Le président français, Emmanuel Macron, et le président finlandais, Alexander Stubb, à l’Elysée, à Paris, le 10 septembre 2026. LUDOVIC MARIN/AFP

La Finlande a décidé de « rejoindre » la dissuasion nucléaire « avancée » proposée par le président français, Emmanuel Macron, en mars aux pays européens, ont annoncé lundi 14 septembre les deux pays dans une déclaration conjointe.

« Un groupe de pilotage nucléaire sera établi dans les prochains mois pour commencer la mise en œuvre de cette coopération », ont-ils ajouté.
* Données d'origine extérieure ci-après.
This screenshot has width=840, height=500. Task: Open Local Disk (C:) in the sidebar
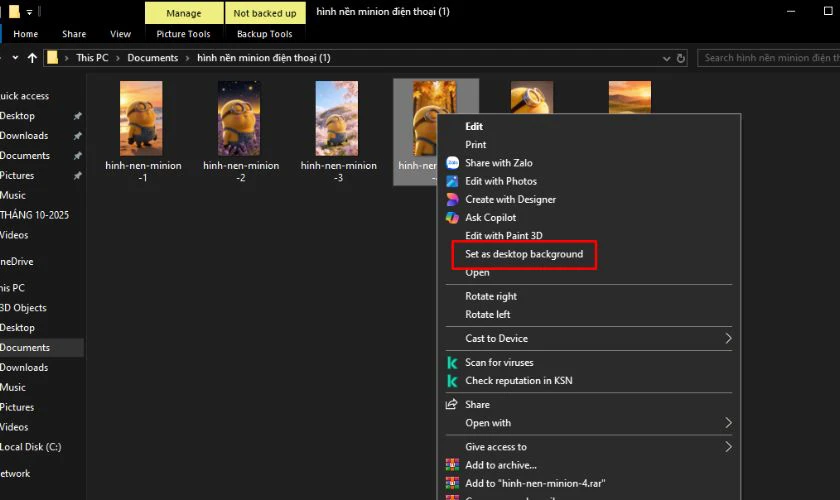click(x=30, y=446)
Cela porte à dix le nombre de pays européens qui ont rejoint l’initiative française.

Alors que la France est le seul pays européen doté de l’arme atomique avec le Royaume-Uni, cette initiative associe d’autres Etats européens volontaires à la dissuasion nucléaire française, mais sans aucun partage de la décision ultime qui reste dans les mains du chef de l’Etat français.

Le président finlandais, Alexander Stubb, a estimé sur le réseau X que l’initiative française visait « avant tout à renforcer la sécurité européenne » et à « prévenir les escalades », sans se « substituer » à la « dissuasion nucléaire de l’OTAN ». « Pour la Finlande, le cadre prioritaire d’action reste l’OTAN et l’Union européenne », a-t-il ajouté, assurant que son pays n’entend pas voir des armes nucléaires stationner « sur son territoire en temps de paix ».